Сейчас идет массовое снятие погон со всех этих категорий. И это правильно. Эти люди не должны быть в погонах. Специфика — может быть. Военно-полевая хирургия. Специалист может быть в военной журналистике. Они во всем мире есть. Но они погоны не носят. И у нас в стране есть люди, которые специализируются на военной тематике, — Павел Фельгенгауэр, Саша Гольц, Виктор Николаевич Литовкин. Литовкин носил погоны. Но не обязательно, для того чтобы писать об армии, носить погоны.
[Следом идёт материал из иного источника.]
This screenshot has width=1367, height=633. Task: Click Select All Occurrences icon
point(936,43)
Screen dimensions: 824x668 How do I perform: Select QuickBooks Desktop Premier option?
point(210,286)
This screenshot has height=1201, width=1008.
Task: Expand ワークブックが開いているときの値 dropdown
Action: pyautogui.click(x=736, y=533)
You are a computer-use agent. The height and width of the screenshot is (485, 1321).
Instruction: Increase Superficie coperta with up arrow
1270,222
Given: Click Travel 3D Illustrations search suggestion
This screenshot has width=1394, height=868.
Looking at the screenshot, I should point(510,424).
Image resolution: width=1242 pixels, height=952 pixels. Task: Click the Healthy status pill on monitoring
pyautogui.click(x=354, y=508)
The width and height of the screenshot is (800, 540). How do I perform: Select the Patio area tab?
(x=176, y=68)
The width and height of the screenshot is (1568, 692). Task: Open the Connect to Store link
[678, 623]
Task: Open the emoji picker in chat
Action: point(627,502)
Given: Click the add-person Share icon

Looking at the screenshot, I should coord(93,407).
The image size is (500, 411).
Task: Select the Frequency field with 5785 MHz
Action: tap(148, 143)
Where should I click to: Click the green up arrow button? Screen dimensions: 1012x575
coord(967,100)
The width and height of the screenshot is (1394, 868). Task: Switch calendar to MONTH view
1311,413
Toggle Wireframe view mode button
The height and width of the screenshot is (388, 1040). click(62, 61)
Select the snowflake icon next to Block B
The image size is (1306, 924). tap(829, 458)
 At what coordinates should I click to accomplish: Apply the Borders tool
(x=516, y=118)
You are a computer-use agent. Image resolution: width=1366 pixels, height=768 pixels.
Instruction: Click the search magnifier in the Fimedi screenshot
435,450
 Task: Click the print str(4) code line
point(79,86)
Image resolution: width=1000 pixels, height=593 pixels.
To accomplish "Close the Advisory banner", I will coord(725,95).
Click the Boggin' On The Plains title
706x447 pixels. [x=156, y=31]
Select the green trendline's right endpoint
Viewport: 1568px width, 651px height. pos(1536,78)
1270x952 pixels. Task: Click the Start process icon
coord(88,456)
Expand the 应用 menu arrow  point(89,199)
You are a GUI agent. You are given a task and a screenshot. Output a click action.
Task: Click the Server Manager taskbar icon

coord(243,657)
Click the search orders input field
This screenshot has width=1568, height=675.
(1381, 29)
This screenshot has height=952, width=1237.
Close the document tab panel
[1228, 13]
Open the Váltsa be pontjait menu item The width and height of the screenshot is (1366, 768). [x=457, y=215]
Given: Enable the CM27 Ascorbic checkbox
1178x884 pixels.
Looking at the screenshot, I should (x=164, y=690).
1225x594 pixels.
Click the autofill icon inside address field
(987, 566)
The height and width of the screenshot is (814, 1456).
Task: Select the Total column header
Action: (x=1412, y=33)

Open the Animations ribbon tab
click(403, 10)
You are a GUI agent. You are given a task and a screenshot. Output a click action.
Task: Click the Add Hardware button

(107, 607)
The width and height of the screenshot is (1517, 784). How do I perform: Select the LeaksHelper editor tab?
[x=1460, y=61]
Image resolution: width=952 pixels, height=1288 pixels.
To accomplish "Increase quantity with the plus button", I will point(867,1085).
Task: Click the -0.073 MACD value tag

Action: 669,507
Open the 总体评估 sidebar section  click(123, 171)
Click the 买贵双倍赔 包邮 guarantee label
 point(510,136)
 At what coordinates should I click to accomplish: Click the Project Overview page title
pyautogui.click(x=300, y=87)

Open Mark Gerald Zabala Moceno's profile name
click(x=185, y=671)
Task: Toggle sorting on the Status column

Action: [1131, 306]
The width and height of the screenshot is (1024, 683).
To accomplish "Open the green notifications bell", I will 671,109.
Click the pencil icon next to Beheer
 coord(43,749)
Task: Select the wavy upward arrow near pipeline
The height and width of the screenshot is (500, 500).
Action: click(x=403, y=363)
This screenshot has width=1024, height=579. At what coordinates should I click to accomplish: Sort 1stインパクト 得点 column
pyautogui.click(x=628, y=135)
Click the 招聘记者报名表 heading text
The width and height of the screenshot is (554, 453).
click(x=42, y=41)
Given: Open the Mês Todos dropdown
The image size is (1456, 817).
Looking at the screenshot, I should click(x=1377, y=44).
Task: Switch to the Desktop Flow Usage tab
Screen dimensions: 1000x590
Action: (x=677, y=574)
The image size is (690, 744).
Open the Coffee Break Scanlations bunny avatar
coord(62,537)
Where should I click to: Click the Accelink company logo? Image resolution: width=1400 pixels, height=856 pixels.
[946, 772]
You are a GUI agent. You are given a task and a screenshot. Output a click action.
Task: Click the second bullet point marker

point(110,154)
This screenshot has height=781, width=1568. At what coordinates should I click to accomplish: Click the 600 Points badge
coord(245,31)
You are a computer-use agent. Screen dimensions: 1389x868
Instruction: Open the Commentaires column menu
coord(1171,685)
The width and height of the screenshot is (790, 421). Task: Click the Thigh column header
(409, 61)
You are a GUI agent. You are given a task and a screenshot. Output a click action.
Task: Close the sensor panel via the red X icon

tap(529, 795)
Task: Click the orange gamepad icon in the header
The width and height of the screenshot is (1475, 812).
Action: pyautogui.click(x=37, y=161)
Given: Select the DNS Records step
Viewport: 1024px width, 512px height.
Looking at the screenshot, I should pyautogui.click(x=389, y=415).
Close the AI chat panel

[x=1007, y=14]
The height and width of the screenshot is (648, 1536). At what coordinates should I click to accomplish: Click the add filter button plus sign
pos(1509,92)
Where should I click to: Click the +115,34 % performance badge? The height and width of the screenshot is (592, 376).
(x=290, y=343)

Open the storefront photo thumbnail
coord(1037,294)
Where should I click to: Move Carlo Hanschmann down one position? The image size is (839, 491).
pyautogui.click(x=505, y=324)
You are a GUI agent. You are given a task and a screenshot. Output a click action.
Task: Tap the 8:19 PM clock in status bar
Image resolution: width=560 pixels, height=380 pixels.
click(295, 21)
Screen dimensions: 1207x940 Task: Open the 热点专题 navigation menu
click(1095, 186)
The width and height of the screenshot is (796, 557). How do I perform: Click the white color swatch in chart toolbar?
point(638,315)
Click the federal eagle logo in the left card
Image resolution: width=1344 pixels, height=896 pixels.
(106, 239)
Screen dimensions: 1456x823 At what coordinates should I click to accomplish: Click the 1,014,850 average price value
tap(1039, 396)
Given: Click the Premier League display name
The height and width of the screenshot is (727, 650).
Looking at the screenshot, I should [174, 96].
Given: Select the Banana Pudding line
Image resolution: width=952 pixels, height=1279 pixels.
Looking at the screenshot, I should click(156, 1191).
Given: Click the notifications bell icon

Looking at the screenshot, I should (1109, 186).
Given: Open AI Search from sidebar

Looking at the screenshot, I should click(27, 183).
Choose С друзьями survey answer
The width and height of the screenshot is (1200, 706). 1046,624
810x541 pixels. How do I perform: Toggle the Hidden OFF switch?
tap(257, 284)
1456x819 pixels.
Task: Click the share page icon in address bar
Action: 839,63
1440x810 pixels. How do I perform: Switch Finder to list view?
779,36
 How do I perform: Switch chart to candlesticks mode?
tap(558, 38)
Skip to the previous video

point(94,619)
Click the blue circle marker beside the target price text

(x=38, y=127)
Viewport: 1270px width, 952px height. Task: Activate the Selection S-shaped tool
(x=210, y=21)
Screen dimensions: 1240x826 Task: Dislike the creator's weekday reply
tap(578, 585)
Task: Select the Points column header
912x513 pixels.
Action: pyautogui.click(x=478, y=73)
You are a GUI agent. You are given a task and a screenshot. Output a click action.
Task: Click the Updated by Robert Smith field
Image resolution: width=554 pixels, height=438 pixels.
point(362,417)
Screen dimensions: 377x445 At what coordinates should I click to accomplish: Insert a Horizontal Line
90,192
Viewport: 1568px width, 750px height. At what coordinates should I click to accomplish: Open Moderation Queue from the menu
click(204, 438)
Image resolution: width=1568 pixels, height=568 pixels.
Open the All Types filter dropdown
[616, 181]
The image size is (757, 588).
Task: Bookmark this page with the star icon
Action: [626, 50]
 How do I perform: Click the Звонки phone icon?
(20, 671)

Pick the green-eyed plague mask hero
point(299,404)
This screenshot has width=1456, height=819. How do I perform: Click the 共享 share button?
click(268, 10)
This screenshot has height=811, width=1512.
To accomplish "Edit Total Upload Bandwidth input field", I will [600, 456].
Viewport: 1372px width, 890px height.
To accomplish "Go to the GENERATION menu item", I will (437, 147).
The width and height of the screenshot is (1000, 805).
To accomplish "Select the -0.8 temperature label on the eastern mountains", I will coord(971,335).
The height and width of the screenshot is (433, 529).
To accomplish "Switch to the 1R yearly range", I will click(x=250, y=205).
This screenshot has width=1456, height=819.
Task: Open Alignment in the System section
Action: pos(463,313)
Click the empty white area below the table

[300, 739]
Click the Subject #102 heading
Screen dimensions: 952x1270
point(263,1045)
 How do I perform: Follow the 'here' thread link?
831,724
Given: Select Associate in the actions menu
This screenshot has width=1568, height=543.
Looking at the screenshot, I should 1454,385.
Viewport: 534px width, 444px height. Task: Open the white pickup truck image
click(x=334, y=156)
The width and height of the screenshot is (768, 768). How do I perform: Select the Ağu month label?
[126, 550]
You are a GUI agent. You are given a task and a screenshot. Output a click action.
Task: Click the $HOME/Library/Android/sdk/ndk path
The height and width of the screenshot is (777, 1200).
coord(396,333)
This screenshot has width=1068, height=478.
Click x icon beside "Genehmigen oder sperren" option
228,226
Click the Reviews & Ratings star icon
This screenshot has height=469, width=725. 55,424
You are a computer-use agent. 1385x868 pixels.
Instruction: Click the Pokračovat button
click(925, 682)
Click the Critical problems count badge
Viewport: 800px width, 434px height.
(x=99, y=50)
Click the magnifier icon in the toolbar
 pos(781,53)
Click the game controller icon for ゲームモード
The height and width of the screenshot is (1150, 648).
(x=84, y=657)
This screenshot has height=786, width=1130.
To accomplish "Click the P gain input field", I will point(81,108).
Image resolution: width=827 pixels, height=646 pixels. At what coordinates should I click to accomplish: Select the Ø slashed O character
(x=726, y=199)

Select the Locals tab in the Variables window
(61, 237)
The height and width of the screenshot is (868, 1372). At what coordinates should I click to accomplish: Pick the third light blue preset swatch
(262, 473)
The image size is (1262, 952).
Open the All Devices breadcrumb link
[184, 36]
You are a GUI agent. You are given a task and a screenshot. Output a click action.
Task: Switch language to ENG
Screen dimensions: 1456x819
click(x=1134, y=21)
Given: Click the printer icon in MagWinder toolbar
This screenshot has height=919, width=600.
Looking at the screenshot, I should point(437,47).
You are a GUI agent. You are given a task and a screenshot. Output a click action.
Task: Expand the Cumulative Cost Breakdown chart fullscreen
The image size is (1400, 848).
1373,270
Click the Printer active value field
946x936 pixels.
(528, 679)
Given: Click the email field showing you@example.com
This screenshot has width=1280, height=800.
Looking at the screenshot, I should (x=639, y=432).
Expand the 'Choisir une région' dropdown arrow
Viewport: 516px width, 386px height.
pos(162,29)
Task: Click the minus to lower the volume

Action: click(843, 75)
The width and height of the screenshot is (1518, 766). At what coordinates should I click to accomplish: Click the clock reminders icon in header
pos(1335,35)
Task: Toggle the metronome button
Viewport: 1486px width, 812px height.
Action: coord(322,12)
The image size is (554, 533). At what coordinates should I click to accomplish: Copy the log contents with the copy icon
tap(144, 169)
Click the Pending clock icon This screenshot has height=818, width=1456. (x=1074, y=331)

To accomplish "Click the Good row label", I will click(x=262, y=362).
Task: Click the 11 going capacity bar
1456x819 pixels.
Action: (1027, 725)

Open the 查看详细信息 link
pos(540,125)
И уж вовсе не обязательно быть военным, чтобы отстаивать какие-то интересы или, наоборот, критиковать армию.
«Шпионские дела» призваны оправдать существование ФСБ
Если говорить о законодательстве, то это 275-я статья «Измена» и статья, которая не относится к гражданам Российской Федерации, — «Шпионаж». Можно сказать, что статьи эти написаны… С одной стороны, вроде все там на месте стоит. Если соблюдать последовательность юридической трактовки статьи, как она написана в законе, то доказать по тем делам, которые у нас уже прошли, шпионские, вину обвиненных и людей, которые сидят в тюрьмах и лагерях, невозможно. Потому что отсутствуют во всех мне известных случаях все составляющие этой статьи.
Всегда, во всех случаях. Возьмем мы дело Моисеева, дипломата. Возьмем мы дело Данилова, физика. Возьмем мы дело Сутягина. Везде отсутствуют все составляющие этой статьи. Поэтому все эти дела, которые я называю, — липовые. Они сфальсифицированы сознательно с одной целью: чтобы показать видимость работы этой статьи, чтобы показать, что по-прежнему страна у нас окружена кольцом врагов. А враги буквально все. Потому что перечисленные люди — они признаны шпионами всех имеющихся стран: Китая, Кореи, Японии, Англии, Соединенных Штатов Америки. Скандинавские страны были. Был майор такой Волков, Валов, я уж не помню. То есть показать, что у нас все-таки есть контрразведка. Что у нас есть ФСБ, что они не зря едят свой хлеб.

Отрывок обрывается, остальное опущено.